** INPUT FOR THIS TASK **
▬▬▬▬▬▬▬▬▬▬

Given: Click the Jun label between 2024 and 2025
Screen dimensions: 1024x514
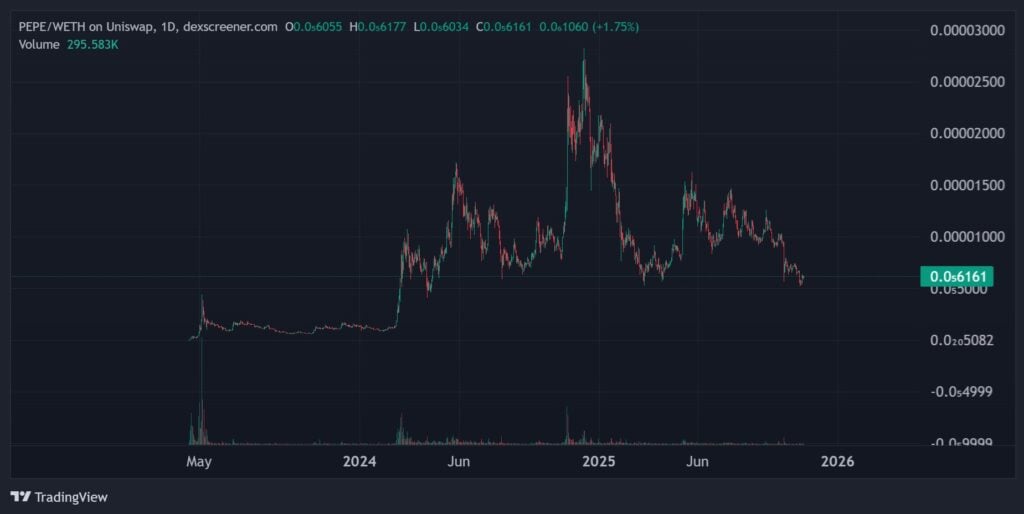Looking at the screenshot, I should coord(458,461).
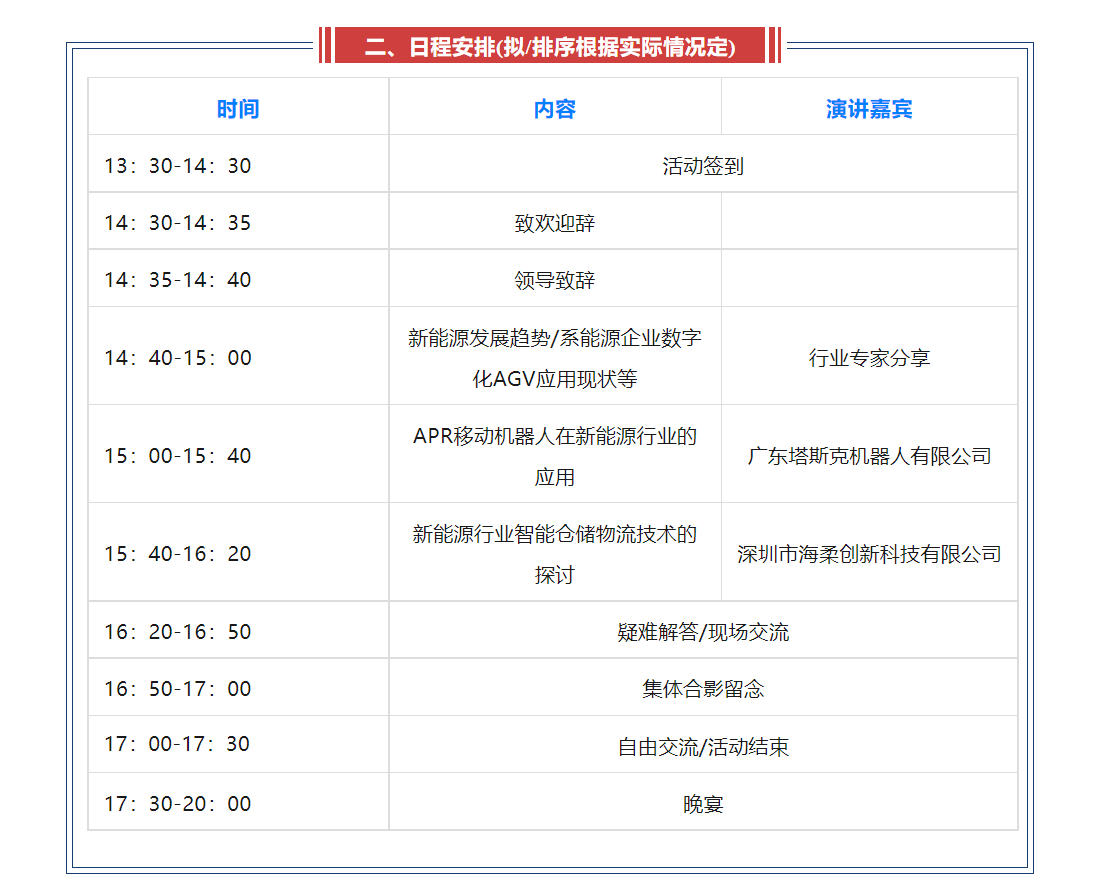Select 广东塔斯克机器人有限公司 cell
1095x893 pixels.
point(869,456)
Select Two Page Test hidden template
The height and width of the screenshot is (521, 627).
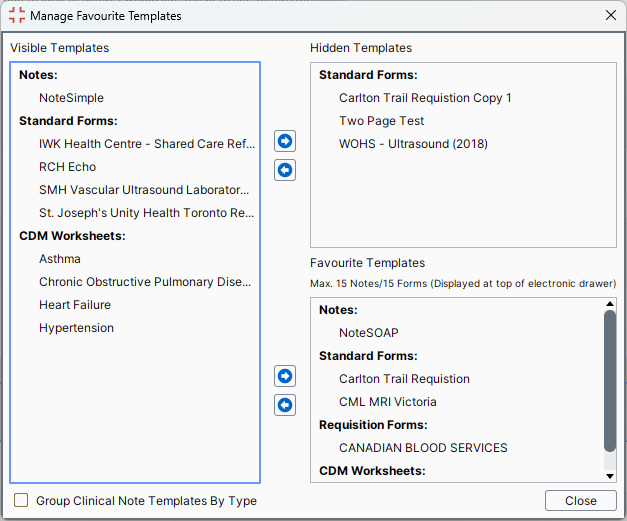pyautogui.click(x=381, y=121)
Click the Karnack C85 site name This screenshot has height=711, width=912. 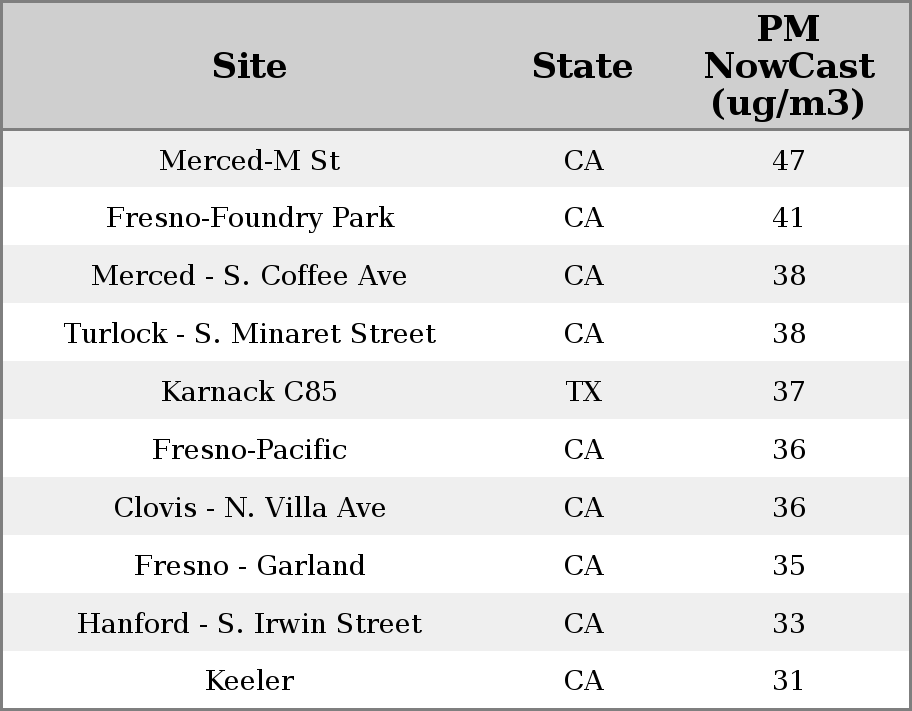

▬▬▬▬▬▬▬▬▬▬

** TO BE DONE **
Can you pull out every line above word for word, leaving out the pictures?

** EXERCISE SOLUTION **
Given: Click the Jun label between 2024 and 2025
Screen dimensions: 1024x514
Looking at the screenshot, I should coord(458,461).
Select 广东塔斯克机器人有限公司 cell
1095x893 pixels.
point(869,456)
Select Two Page Test hidden template
The height and width of the screenshot is (521, 627).
pyautogui.click(x=381, y=121)
Click the Karnack C85 site name This screenshot has height=711, width=912. 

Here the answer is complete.